I apologize – I know that this has been happening a lot lately. I’m very suspicious of people that like everything, or only have nice things to say about the content they are consuming. To my mind, positivity is a sure sign of thoughtlessness.
A reader who loves every book they read is a reader who isn’t thinking very hard about books, and therefore has no business writing about them. But I would like to promise, before I get about the business of loving this book, that I hate plenty of books. I’m sure I’ll hate the very next book I read. I’ve just been on a lucky streak lately, batting way above my normal average (although, in fairness to myself, I do think I had some critical things to say about Jane Austen recently…).

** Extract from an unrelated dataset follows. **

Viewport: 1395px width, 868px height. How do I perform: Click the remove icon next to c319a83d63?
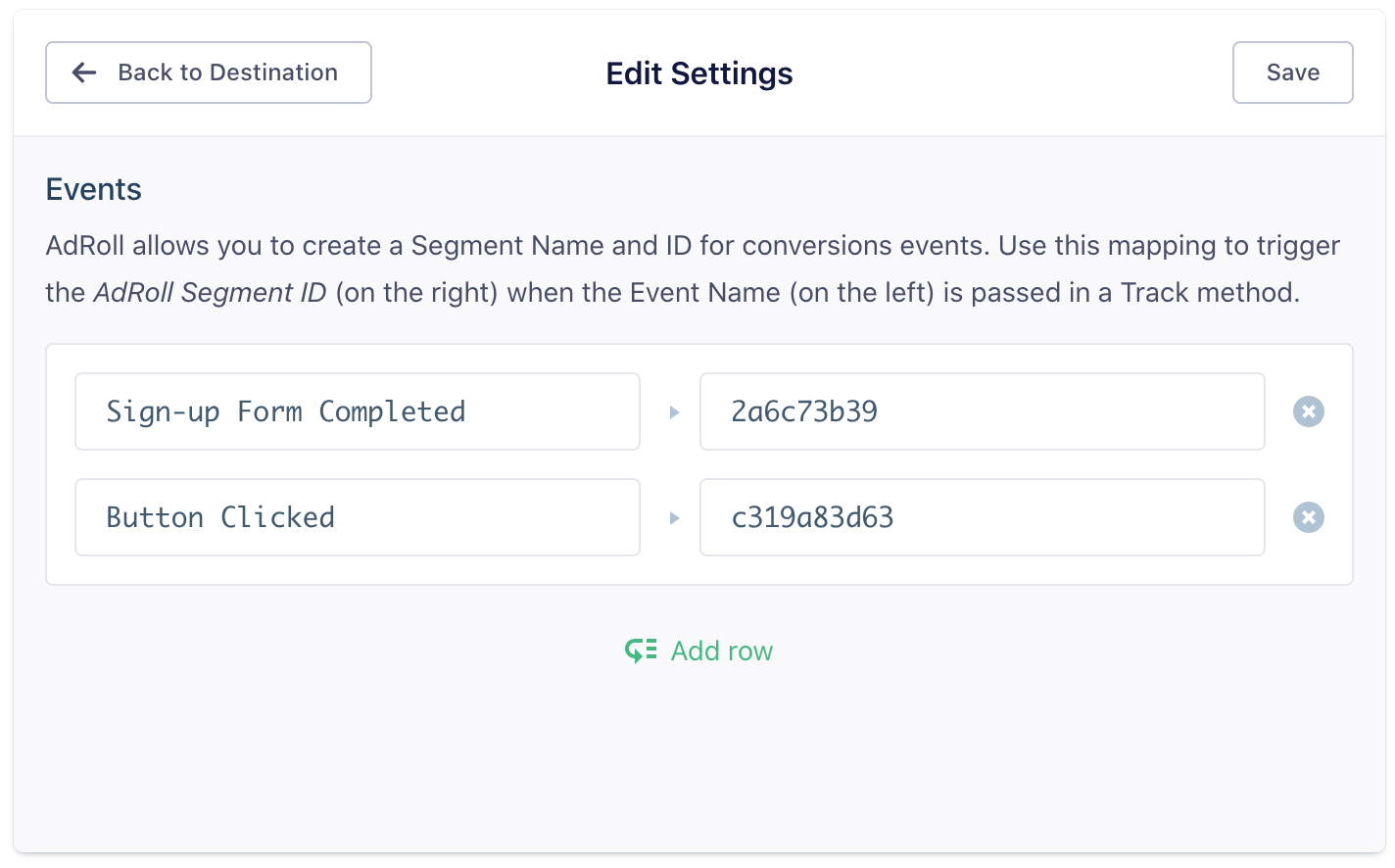(1308, 517)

And I will make one more small point in my own defense: I thought that I was going to hate ‘Shrill‘. I did not pick it – it was a gift – and it was chosen for reasons which were not persuasive to me. This happens not infrequently: someone will give me the work of a female author, usually a funny or acerbic one, with the explanation, “She’s sharp, and you’re sharp, so I thought that you might like her.” Unfortunately, that both Lindy West and I are a) female and b) smart, is not enough to make me like her book. So I picked up ‘Shrill’ anticipating a hate-read.
‘Shrill‘ is a collection of personal essays, and the personal essay is a difficult form. When it’s good, it’s sublime, but to work it needs an author who is a good writer with a distinct worldview, who has experience worth writing about (or a gift for making any experience into a story), and who possesses a basic humanity. This last attribute is the most important, and hard to define. To write an entire book about yourself is an act of narcissism; in order to avoid becoming insufferable, the author of that book must possess grace, must show more forgiveness of others than they do of themselves, must not grovel and play at false humility, but also must not brag. We must be able to trust them on their own strengths, and therefore they must show their weaknesses.
Lindy West is well-known at this point; if you’re a feminist, an active misogynist, or a reader of the New York Times, you’ve probably heard of her. She is most famous as a feminist writer: she has written about high-controversy issues such as whether or not rape jokes are funny, and what it’s like being a fat woman.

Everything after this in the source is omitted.